Mientras avanzan dichas catástrofes biológicas y materiales, los idiomas -ese conjunto de palabras que Ortega consideraba como soplos de aire estremecido- también sufren un amplio deterioro, una invasión de anglicismos, y otras expresiones foráneas, que son perfectamente reemplazables si tuviéramos al idioma como una criatura a la que debemos cuidar. Recolectemos algunos ejemplos. Decimos feeling en sustitución de estilo musical cubano; light en lugar de menos calorías; driblar por regatear; test en sustitución de prueba o control; open para cualquier torneo deportivo abierto; fifty-fifty por mitad y mitad; fan como reemplazante de admirador, seguidor, aficionado o forofo; best-seller por no decir superventas; slip por calzoncillos; coach por entrenador o preparador; smog por humo; slogan por lema; escúter por ciclomotor; butade por expresión ingeniosa y provocadora; flirt por coqueteo; déshabillé por salto de cama; lifting por estiramiento de la piel; nocaut por fuera de combate; caché por distinción o elegancia; casting por selección; overbooking por sobreventa; el prefijo ciber por el adjetivo electrónico... Ya paramos aunque podríamos seguir páginas y páginas; y eso que hemos prescindido del lenguaje informático, en donde el castellano se encuentra totalmente abolido.

Un fenómeno parecido tuvo lugar, protagonizado por el latín, en el Renacimiento. Entonces se emplearon muchas expresiones tomadas de la lengua vigente en la antigua Roma para enaltecer o corroborar una idea dotándola de autoridad. De esas frases y palabras aún quedan residuos. A veces, para reafirmar que están al comienzo de algo dicen ab initio; si quieren recalcar que las decisiones son inamovibles, sin vuelta atrás, usan alea jacta est que, según dicen, pronunció Julio César al atravesar el río Rubicón; si el deseo, la opinión o los asertos vienen de muy antiguo, afirman que perviven sin mutación desde las calendas grecas, etc.

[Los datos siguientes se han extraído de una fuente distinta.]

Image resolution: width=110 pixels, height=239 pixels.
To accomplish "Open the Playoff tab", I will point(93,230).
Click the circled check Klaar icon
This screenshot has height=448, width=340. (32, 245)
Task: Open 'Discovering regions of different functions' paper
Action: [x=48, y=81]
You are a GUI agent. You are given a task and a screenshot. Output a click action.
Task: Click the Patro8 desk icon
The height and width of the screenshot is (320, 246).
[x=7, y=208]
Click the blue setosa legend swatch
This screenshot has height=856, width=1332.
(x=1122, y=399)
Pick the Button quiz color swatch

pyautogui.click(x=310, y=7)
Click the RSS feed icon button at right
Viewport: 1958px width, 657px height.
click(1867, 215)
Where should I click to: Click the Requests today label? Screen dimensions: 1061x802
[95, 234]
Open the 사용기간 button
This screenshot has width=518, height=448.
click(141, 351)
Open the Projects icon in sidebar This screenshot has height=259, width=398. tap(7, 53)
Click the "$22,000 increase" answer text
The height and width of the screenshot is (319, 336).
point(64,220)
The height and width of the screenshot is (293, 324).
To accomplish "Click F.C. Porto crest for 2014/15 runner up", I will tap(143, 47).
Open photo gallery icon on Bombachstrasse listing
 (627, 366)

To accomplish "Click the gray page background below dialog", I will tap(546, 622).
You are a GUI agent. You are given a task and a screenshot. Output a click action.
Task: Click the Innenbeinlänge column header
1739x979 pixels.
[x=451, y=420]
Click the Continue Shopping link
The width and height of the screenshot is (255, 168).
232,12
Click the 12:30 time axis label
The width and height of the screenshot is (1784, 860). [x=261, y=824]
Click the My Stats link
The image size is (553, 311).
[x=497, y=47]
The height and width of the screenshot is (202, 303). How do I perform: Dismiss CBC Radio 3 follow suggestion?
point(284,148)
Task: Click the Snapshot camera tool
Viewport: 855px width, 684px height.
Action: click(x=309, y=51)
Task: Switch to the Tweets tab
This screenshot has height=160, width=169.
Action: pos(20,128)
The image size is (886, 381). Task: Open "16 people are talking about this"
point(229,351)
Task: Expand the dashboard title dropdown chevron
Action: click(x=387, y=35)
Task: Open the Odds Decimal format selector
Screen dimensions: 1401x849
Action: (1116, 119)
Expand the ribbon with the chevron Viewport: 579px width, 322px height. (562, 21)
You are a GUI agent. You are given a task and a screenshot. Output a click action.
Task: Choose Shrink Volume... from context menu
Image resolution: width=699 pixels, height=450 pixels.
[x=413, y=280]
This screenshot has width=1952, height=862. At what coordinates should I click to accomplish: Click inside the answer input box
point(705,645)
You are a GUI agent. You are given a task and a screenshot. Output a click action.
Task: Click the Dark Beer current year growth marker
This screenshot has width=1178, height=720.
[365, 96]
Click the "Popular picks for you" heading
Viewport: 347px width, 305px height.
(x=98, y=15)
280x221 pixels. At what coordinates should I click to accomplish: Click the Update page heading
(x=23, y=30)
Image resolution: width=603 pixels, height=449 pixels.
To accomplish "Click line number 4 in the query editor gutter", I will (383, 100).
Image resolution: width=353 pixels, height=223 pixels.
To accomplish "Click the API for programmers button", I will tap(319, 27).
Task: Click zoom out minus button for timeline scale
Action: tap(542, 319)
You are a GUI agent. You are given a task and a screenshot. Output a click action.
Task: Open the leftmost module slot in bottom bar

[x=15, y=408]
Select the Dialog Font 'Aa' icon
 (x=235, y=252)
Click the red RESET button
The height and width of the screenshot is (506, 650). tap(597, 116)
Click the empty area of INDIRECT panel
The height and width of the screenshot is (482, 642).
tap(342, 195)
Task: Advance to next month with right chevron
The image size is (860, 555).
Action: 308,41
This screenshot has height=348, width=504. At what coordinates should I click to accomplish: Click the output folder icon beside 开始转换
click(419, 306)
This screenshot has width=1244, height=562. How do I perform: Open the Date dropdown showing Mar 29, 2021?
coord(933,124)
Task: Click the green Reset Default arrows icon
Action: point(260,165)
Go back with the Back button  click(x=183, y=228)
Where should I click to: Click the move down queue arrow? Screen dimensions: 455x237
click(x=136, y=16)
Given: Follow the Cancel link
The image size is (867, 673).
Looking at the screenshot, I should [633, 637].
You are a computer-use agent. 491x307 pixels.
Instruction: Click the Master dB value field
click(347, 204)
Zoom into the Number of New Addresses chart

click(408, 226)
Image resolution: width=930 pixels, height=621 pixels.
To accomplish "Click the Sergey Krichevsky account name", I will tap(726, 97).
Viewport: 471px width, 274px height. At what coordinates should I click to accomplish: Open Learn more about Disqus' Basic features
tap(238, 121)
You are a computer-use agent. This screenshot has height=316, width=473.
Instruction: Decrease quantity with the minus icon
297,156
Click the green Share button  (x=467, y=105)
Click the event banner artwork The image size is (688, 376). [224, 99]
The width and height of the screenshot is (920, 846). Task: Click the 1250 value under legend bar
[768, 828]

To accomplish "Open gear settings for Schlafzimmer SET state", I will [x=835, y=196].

Ahora, con todo lo antiguo en cuarentena -en determinadas ocasiones por efecto de la incultura-, los anglicismos que nos asaltan exhalan un tufillo que parece progresista -como sucedió con los galicismos cuando estaba en auge la cultura de la Ilustración-, mientras que el uso de frases latinas resulta, casi siempre, una pedantería semejante a la utilización de amortizados arcaísmos. Incidencias que -reiteramos- suceden tras la invasión que, diaria e insistentemente, efectúa en las lenguas románicas el idioma de Shakespeare y sus variantes acuñadas en los USA.

Concluido este artículo, el profesor Carlos Clementson me proporciona un texto de Jorge Luis Borges que no dudamos en transcribir porque viene como anillo al dedo para abrochar lo sobre escrito. Las frases del gran escritor argentino son las siguientes: «Es una lástima que el estudio del francés se haya reemplazado por el estudio del inglés (...) porque el francés se estudiaba en función de la cultura. En cambio, el inglés se enseña en función de los negocios; de un modo puramente comercial».